((

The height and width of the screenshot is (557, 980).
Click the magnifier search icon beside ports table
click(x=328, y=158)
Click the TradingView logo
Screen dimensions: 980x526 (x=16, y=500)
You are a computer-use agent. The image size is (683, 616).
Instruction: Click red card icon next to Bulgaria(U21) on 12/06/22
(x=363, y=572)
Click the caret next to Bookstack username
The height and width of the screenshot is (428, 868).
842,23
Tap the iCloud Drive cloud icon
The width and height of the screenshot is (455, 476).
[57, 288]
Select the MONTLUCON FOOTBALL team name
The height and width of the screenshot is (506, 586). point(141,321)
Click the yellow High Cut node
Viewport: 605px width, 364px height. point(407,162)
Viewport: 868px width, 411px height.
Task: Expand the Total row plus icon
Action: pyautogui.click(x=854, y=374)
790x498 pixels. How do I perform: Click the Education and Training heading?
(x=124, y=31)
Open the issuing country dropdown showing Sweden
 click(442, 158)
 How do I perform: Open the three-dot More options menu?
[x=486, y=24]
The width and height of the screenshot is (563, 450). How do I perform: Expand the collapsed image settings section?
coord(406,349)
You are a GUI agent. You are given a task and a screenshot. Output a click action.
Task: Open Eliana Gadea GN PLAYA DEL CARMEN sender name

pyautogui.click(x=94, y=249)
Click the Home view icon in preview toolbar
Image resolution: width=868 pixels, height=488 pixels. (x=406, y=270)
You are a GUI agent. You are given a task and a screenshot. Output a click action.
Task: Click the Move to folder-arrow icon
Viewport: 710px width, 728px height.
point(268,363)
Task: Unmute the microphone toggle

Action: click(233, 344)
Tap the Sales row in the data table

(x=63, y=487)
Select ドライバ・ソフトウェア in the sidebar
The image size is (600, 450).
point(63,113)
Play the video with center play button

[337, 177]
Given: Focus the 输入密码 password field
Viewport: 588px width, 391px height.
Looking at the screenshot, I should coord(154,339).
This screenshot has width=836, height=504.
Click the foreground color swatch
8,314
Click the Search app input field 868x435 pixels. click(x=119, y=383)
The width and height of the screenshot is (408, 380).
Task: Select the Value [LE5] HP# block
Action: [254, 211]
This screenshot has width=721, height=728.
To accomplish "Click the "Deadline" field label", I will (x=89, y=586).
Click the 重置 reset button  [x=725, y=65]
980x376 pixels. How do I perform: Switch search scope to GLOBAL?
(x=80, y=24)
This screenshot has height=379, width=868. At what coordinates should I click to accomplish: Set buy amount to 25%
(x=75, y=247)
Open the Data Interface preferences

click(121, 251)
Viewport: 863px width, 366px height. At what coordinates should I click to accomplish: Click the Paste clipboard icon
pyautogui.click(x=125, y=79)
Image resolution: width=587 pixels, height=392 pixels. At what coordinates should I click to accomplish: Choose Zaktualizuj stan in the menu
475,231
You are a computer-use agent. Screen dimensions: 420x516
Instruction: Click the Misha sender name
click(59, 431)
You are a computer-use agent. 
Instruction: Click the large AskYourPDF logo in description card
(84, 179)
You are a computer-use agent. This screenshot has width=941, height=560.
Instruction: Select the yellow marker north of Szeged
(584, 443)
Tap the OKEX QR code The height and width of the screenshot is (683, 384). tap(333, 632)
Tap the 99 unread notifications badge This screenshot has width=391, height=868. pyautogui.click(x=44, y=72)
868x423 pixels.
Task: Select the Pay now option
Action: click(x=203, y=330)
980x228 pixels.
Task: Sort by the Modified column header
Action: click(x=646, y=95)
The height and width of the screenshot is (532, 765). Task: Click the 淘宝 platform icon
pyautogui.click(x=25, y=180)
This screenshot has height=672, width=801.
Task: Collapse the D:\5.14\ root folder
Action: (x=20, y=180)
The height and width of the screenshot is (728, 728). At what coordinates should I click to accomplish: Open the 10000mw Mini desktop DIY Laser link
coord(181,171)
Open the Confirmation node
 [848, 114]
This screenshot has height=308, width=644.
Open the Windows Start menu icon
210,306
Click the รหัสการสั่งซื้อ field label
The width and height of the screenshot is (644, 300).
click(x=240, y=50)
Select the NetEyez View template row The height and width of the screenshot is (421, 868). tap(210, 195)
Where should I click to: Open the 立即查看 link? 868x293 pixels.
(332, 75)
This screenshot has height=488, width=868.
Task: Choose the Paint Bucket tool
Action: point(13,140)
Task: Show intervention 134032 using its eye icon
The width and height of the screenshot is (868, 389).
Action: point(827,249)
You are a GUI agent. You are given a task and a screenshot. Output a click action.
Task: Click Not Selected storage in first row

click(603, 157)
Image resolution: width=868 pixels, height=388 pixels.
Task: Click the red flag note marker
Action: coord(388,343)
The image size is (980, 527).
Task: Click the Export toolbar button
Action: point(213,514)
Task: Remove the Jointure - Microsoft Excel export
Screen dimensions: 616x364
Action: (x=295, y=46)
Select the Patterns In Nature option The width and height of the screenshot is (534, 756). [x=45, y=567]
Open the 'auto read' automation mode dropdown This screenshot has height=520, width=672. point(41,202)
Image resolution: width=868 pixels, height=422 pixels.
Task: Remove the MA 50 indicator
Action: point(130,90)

))

### [Work instruction]
Restate word for word the lines of the data above, starting at the line containing "You are a computer-use agent. This" and ending at the line containing "Tap the OKEX", both included, and nothing more.

### [Answer for the task]
You are a computer-use agent. This screenshot has width=941, height=560.
Instruction: Select the yellow marker north of Szeged
(584, 443)
Tap the OKEX QR code The height and width of the screenshot is (683, 384). tap(333, 632)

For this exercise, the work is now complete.